All entries below are to be set down again exactly as given.

• _Information supplied_
╔══
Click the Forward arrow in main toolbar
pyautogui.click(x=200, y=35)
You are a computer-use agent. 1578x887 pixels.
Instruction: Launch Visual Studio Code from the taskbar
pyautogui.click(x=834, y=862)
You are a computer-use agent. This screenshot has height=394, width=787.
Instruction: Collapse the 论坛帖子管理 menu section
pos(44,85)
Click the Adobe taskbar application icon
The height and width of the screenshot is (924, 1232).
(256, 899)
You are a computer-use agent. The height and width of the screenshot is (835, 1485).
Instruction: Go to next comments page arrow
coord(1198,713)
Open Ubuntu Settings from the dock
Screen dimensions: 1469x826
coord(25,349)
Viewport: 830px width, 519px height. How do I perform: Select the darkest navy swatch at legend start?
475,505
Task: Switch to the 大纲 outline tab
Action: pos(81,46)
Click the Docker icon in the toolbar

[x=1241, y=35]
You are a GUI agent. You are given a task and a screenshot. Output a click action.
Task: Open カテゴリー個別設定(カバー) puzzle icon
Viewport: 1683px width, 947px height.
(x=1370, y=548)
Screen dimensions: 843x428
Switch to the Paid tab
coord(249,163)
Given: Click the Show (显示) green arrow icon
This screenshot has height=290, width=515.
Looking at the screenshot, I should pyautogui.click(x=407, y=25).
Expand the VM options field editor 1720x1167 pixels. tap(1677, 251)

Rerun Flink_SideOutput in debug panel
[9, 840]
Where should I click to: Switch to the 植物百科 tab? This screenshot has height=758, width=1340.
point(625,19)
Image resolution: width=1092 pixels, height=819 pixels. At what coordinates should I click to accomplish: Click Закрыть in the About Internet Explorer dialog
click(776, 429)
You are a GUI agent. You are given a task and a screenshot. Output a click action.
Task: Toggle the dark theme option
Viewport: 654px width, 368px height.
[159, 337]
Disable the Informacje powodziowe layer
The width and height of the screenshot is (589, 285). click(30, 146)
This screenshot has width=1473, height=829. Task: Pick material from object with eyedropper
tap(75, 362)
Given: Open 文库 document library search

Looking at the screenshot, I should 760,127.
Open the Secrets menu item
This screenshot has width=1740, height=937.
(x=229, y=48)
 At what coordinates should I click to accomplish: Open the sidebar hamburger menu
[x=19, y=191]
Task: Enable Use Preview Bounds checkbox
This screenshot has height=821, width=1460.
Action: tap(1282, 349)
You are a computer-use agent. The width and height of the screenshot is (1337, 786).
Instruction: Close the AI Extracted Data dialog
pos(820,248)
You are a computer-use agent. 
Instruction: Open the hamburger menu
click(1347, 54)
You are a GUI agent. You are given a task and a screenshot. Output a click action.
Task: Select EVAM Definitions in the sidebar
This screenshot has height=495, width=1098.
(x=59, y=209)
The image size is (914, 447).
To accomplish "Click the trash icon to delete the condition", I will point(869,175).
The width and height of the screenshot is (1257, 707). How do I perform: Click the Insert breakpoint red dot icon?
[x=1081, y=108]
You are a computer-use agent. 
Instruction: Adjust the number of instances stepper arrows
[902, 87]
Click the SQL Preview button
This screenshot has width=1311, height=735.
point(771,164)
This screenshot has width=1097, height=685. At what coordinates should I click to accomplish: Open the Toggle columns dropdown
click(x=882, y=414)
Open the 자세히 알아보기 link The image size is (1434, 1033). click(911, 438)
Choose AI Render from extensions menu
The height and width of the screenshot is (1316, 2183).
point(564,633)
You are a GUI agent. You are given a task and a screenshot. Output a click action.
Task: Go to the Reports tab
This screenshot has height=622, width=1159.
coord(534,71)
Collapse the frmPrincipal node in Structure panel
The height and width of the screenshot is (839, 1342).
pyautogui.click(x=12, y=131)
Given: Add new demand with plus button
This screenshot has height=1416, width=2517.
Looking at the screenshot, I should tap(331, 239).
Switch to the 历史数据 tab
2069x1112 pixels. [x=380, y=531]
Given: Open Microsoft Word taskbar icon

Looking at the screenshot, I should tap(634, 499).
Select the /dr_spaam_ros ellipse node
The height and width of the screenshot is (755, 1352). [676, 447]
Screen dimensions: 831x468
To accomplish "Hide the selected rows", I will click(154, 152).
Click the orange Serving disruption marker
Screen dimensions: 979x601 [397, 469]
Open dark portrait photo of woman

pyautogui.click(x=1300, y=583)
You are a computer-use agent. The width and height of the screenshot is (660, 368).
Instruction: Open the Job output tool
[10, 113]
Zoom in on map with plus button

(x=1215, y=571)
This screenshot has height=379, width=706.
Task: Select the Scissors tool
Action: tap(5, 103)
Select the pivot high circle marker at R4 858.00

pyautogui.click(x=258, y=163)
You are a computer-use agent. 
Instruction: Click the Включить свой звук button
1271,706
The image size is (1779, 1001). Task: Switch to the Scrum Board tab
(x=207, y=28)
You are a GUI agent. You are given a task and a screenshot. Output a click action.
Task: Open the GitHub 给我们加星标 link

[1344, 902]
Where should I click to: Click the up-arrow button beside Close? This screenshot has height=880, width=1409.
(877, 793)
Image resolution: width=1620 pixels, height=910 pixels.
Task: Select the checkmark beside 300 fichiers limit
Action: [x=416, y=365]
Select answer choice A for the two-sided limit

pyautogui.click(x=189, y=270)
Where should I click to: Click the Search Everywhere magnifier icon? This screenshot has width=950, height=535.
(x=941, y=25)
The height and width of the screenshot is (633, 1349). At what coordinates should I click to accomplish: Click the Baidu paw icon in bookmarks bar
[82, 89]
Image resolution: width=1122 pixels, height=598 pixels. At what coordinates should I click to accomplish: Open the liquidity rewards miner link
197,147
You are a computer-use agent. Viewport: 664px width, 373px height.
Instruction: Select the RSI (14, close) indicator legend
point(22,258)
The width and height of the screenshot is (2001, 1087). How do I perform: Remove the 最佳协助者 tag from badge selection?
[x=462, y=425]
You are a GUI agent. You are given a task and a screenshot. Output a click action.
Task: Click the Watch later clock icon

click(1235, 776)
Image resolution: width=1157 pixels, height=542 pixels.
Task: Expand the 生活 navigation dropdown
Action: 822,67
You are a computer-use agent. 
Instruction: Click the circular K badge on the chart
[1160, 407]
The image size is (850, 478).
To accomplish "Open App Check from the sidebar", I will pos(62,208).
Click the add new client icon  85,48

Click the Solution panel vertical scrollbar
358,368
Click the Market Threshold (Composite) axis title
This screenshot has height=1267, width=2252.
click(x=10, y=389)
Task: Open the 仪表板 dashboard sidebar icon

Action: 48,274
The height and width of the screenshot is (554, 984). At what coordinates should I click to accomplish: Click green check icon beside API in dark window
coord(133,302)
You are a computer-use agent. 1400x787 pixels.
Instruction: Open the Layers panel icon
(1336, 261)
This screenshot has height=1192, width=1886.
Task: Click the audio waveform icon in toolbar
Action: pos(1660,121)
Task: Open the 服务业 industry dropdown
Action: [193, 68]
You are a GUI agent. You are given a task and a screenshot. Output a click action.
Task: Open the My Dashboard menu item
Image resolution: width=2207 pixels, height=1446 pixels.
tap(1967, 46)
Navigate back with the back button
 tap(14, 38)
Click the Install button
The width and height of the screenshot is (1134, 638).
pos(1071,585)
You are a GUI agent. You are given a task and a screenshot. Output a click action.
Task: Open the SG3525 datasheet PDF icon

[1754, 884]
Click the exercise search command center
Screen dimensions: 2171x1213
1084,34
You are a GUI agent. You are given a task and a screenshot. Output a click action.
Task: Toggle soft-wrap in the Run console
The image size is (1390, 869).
╚══
• _Answer area_
Click the Forward arrow in main toolbar
pyautogui.click(x=200, y=35)
You are a computer-use agent. 1578x887 pixels.
Instruction: Launch Visual Studio Code from the taskbar
pyautogui.click(x=834, y=862)
You are a computer-use agent. This screenshot has height=394, width=787.
Instruction: Collapse the 论坛帖子管理 menu section
pos(44,85)
Click the Adobe taskbar application icon
The height and width of the screenshot is (924, 1232).
(256, 899)
You are a computer-use agent. The height and width of the screenshot is (835, 1485).
Instruction: Go to next comments page arrow
coord(1198,713)
Open Ubuntu Settings from the dock
Screen dimensions: 1469x826
coord(25,349)
Viewport: 830px width, 519px height. How do I perform: Select the darkest navy swatch at legend start?
475,505
Task: Switch to the 大纲 outline tab
Action: pos(81,46)
Click the Docker icon in the toolbar

[x=1241, y=35]
You are a GUI agent. You are given a task and a screenshot. Output a click action.
Task: Open カテゴリー個別設定(カバー) puzzle icon
Viewport: 1683px width, 947px height.
(x=1370, y=548)
Screen dimensions: 843x428
Switch to the Paid tab
coord(249,163)
Given: Click the Show (显示) green arrow icon
This screenshot has height=290, width=515.
Looking at the screenshot, I should pyautogui.click(x=407, y=25).
Expand the VM options field editor 1720x1167 pixels. tap(1677, 251)

Rerun Flink_SideOutput in debug panel
[9, 840]
Where should I click to: Switch to the 植物百科 tab? This screenshot has height=758, width=1340.
point(625,19)
Image resolution: width=1092 pixels, height=819 pixels. At what coordinates should I click to accomplish: Click Закрыть in the About Internet Explorer dialog
click(776, 429)
You are a GUI agent. You are given a task and a screenshot. Output a click action.
Task: Toggle the dark theme option
Viewport: 654px width, 368px height.
[159, 337]
Disable the Informacje powodziowe layer
The width and height of the screenshot is (589, 285). click(30, 146)
This screenshot has width=1473, height=829. Task: Pick material from object with eyedropper
tap(75, 362)
Given: Open 文库 document library search

Looking at the screenshot, I should 760,127.
Open the Secrets menu item
This screenshot has width=1740, height=937.
(x=229, y=48)
 At what coordinates should I click to accomplish: Open the sidebar hamburger menu
[x=19, y=191]
Task: Enable Use Preview Bounds checkbox
This screenshot has height=821, width=1460.
Action: tap(1282, 349)
You are a computer-use agent. The width and height of the screenshot is (1337, 786).
Instruction: Close the AI Extracted Data dialog
pos(820,248)
You are a computer-use agent. 
Instruction: Open the hamburger menu
click(1347, 54)
You are a GUI agent. You are given a task and a screenshot. Output a click action.
Task: Select EVAM Definitions in the sidebar
This screenshot has height=495, width=1098.
(x=59, y=209)
The image size is (914, 447).
To accomplish "Click the trash icon to delete the condition", I will point(869,175).
The width and height of the screenshot is (1257, 707). How do I perform: Click the Insert breakpoint red dot icon?
[x=1081, y=108]
You are a computer-use agent. 
Instruction: Adjust the number of instances stepper arrows
[902, 87]
Click the SQL Preview button
This screenshot has width=1311, height=735.
point(771,164)
This screenshot has width=1097, height=685. At what coordinates should I click to accomplish: Open the Toggle columns dropdown
click(x=882, y=414)
Open the 자세히 알아보기 link The image size is (1434, 1033). click(911, 438)
Choose AI Render from extensions menu
The height and width of the screenshot is (1316, 2183).
point(564,633)
You are a GUI agent. You are given a task and a screenshot. Output a click action.
Task: Go to the Reports tab
This screenshot has height=622, width=1159.
coord(534,71)
Collapse the frmPrincipal node in Structure panel
The height and width of the screenshot is (839, 1342).
pyautogui.click(x=12, y=131)
Given: Add new demand with plus button
This screenshot has height=1416, width=2517.
Looking at the screenshot, I should tap(331, 239).
Switch to the 历史数据 tab
2069x1112 pixels. [x=380, y=531]
Given: Open Microsoft Word taskbar icon

Looking at the screenshot, I should tap(634, 499).
Select the /dr_spaam_ros ellipse node
The height and width of the screenshot is (755, 1352). [676, 447]
Screen dimensions: 831x468
To accomplish "Hide the selected rows", I will click(154, 152).
Click the orange Serving disruption marker
Screen dimensions: 979x601 [397, 469]
Open dark portrait photo of woman

pyautogui.click(x=1300, y=583)
You are a computer-use agent. The width and height of the screenshot is (660, 368).
Instruction: Open the Job output tool
[10, 113]
Zoom in on map with plus button

(x=1215, y=571)
This screenshot has height=379, width=706.
Task: Select the Scissors tool
Action: tap(5, 103)
Select the pivot high circle marker at R4 858.00

pyautogui.click(x=258, y=163)
You are a computer-use agent. 
Instruction: Click the Включить свой звук button
1271,706
The image size is (1779, 1001). Task: Switch to the Scrum Board tab
(x=207, y=28)
You are a GUI agent. You are given a task and a screenshot. Output a click action.
Task: Open the GitHub 给我们加星标 link

[1344, 902]
Where should I click to: Click the up-arrow button beside Close? This screenshot has height=880, width=1409.
(877, 793)
Image resolution: width=1620 pixels, height=910 pixels.
Task: Select the checkmark beside 300 fichiers limit
Action: [x=416, y=365]
Select answer choice A for the two-sided limit

pyautogui.click(x=189, y=270)
Where should I click to: Click the Search Everywhere magnifier icon? This screenshot has width=950, height=535.
(x=941, y=25)
The height and width of the screenshot is (633, 1349). At what coordinates should I click to accomplish: Click the Baidu paw icon in bookmarks bar
[82, 89]
Image resolution: width=1122 pixels, height=598 pixels. At what coordinates should I click to accomplish: Open the liquidity rewards miner link
197,147
You are a computer-use agent. Viewport: 664px width, 373px height.
Instruction: Select the RSI (14, close) indicator legend
point(22,258)
The width and height of the screenshot is (2001, 1087). How do I perform: Remove the 最佳协助者 tag from badge selection?
[x=462, y=425]
You are a GUI agent. You are given a task and a screenshot. Output a click action.
Task: Click the Watch later clock icon

click(1235, 776)
Image resolution: width=1157 pixels, height=542 pixels.
Task: Expand the 生活 navigation dropdown
Action: 822,67
You are a computer-use agent. 
Instruction: Click the circular K badge on the chart
[1160, 407]
The image size is (850, 478).
To accomplish "Open App Check from the sidebar", I will pos(62,208).
Click the add new client icon  85,48

Click the Solution panel vertical scrollbar
358,368
Click the Market Threshold (Composite) axis title
This screenshot has height=1267, width=2252.
click(x=10, y=389)
Task: Open the 仪表板 dashboard sidebar icon

Action: 48,274
The height and width of the screenshot is (554, 984). At what coordinates should I click to accomplish: Click green check icon beside API in dark window
coord(133,302)
You are a computer-use agent. 1400x787 pixels.
Instruction: Open the Layers panel icon
(1336, 261)
This screenshot has height=1192, width=1886.
Task: Click the audio waveform icon in toolbar
Action: pos(1660,121)
Task: Open the 服务业 industry dropdown
Action: [193, 68]
You are a GUI agent. You are given a task and a screenshot. Output a click action.
Task: Open the My Dashboard menu item
Image resolution: width=2207 pixels, height=1446 pixels.
tap(1967, 46)
Navigate back with the back button
 tap(14, 38)
Click the Install button
The width and height of the screenshot is (1134, 638).
pos(1071,585)
You are a GUI agent. You are given a task and a screenshot. Output a click action.
Task: Open the SG3525 datasheet PDF icon

[1754, 884]
Click the exercise search command center
Screen dimensions: 2171x1213
1084,34
You are a GUI agent. You are given a task and a screenshot. Output a click action.
Task: Toggle soft-wrap in the Run console
The image size is (1390, 869).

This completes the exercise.